— START OF SELECTION —

In connection with estimating excess power, the operator may take into consideration a number of factors. These factors may generally be broken down into two types—real time data and projected data.

Real time data refers to a comparison of the voltage provided to the electrical grid with consumer or user demand. Voltage provided to the electrical grid, in turn, is dependent on such factors as the present output capacity of electrical generators, whether all electrical generators are operational, local wind currents, and solar intensity.

Projected data refers to trends and cycles that prevail in the operational area. For example, power consumption is generally lower at night, and increases through the day. Local temperatures may affect power consumption in very predictable ways due to their impact on home and building heating and air conditioning demands. Similarly, solar power generation is low at night, and increases through the day as solar intensity increases. Spot prices and contractual obligations for power delivery amounts will also affect the availability of electrical power. Based on these projected factors, the operator may determine periods of time for an anticipated excess power supply.

All of the above factors may be used by the operator in increasing and decreasing the heat output for the fired-heater. Optionally, the operator may choose to negotiate a reduced energy cost for periods of excess capacity.

It is noted that U.S. Pat. No. 7,484,561 issued in 2009 to PyroPhase, Inc. (as named Assignee). The '561 patent discloses the use of fluctuating power taken from an electrical grid to heat water or to generate steam for heavy oil recovery. The '561 patent is entitled “Electro Thermal In Situ Energy Storage for Intermittent Energy Sources to Recover Fuel From Hydro Carbonaceous Earth Formations.” According to the '561 patent, the heating rate may be varied to compensate for the grid fluctuations so as to enable greater use of wind and solar power. In particular, it is stated:

The '561 patent teaches heating water using solely electrical means; compensating using a fired-heater is not mentioned or discussed. Use of only an electrical heater as taught in the '561 patent may be economically unappealing since the heating rate will be dependent on the availability of excess power. For viscous oil recovery from subterranean reservoirs, production rates are typically proportional to heat addition rates. Thus, intermittently adding heat may have an unacceptable economic penalty of slower-than-ideal production rates.

In contrast, the methods 300 (in its various implementations) provide for a second heated fluid stream using a fired-heater. Heat output from the fired-heater is adjusted to account for fluctuations in excess power supply. This, in turn, allows for a substantially constant volume of heated fluid for injection and formation treatment.

The use of an electrical heater that relies on a fluctuating electricity supply combined with a fired-heater has application not only for the production of viscous oil deposits, but also for heavy hydrocarbons that are recovered through open pit mining. In this regard, substantial volumes of heated fluid are required for some bitumen separation processes. For example, hot water may be used in a Clark process for separating bitumen from tar sands by forming a hot water bituminous froth. In some embodiments, hydrocarbon solvent may be used in addition to or instead of water to affect tar sands separations.

— END OF SELECTION —
— START OF RECORDED DATA —

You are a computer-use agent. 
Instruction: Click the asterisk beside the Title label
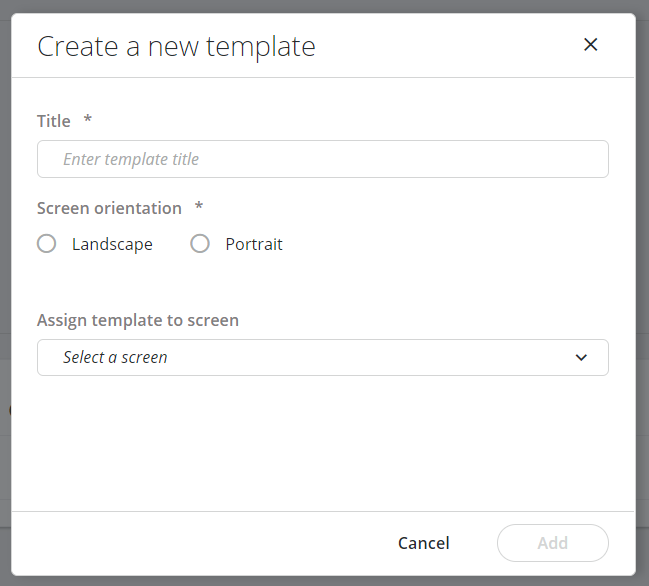pos(88,120)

— END OF RECORDED DATA —

→ **EXERCISE REQUIREMENTS**:
**A)** Retype the section of the excess-power passage that opens with the words containing "In contrast, the" and closes with "and formation treatment.".
**B)** Answer these questions using the excess-power passage:
(i) Into which two types of data may the factors for estimating excess power be broken down?
(ii) In what year did U.S. Pat. No. 7,484,561 issue, and to which company?
(iii) What does the Clark process use hot water for?
**C)** Carry on the excess-power passage, picking up after its final sentence.
The material can be set aside for the tasks here.

→ **EXPECTED RESPONSES**:
**A)**
In contrast, the methods 300 (in its various implementations) provide for a second heated fluid stream using a fired-heater. Heat output from the fired-heater is adjusted to account for fluctuations in excess power supply. This, in turn, allows for a substantially constant volume of heated fluid for injection and formation treatment.

**B)**
(i) Real time data and projected data.
(ii) It issued in 2009 to PyroPhase, Inc.
(iii) It uses hot water to separate bitumen from tar sands by forming a hot water bituminous froth.

**C)**
FIG. 4 illustrates general steps for the recovery of bitumen incident to an open-pit mining operation. The illustrative operation uses a conventional Clark Hot Water Extraction (CHWE) process, such as described in U.S. Pat. No. 1,791,797. The CHWE process is shown in FIG. 4 from mining, to slurry preparation, to bitumen separation.

A first general step, indicated at Step 1, involves overburden removal. The overburden is shown at 410. Overburden removal typically involves the use of large earth-moving equipment such as shovels 412 and bulldozers 414.

As the overburden is removed, the rock matrix containing the viscous hydrocarbon is identified. This is referred to as ore. In the illustrative arrangement of FIG. 4, the viscous hydrocarbon or ore comprises bitumen. The bitumen-containing ore is dug using the shovels 412 and bulldozers 414. The ore is then transported for crushing. The crushing step, known as ablation, is shown in FIG. 4 at Step 2.

At Step 2, a dump truck 420 is shown unloading ore 422. The dump truck 420 unloads the ore 422 into a crushing bin 424. The crushing bin 424 utilizes hammers, bits, augers, or other mechanical tools to break the ore 422 into substantially smaller pieces. Breaking the ore 422 into smaller pieces exposes the organic material within the rock matrix, facilitating extraction. The crushed ore is then exported for storage. An export path is shown at 425.

The export path 425 may be a rail line that uses large or small cargo cars. Alternatively, the export path 425 may be a conveyor line. Alternatively still, the export path 425 may be a road over which trucks carry the crushed ore. Combinations of these export means may be used.

The export path 425 carries the crushed ore 422 to a storage bin or other gathering facility 430. It is understood that in a bitumen recovery operation, ore 422 may be brought in from more than one area of open pit mining. Therefore, a central gathering facility 430 for crushed ore may be employed. The process of gathering crushed ore is provided in FIG. 4 as Step 3.

In the process of FIG. 4, the crushed ore is converted to a slurry. To do this, the crushed ore is moved from the gathering facility 430 onto a conveyor path 435. The conveyor path 435 is preferably a conveyor line. However, the conveyor path 435 may be a rail line or a road over which trucks carry the crushed ore.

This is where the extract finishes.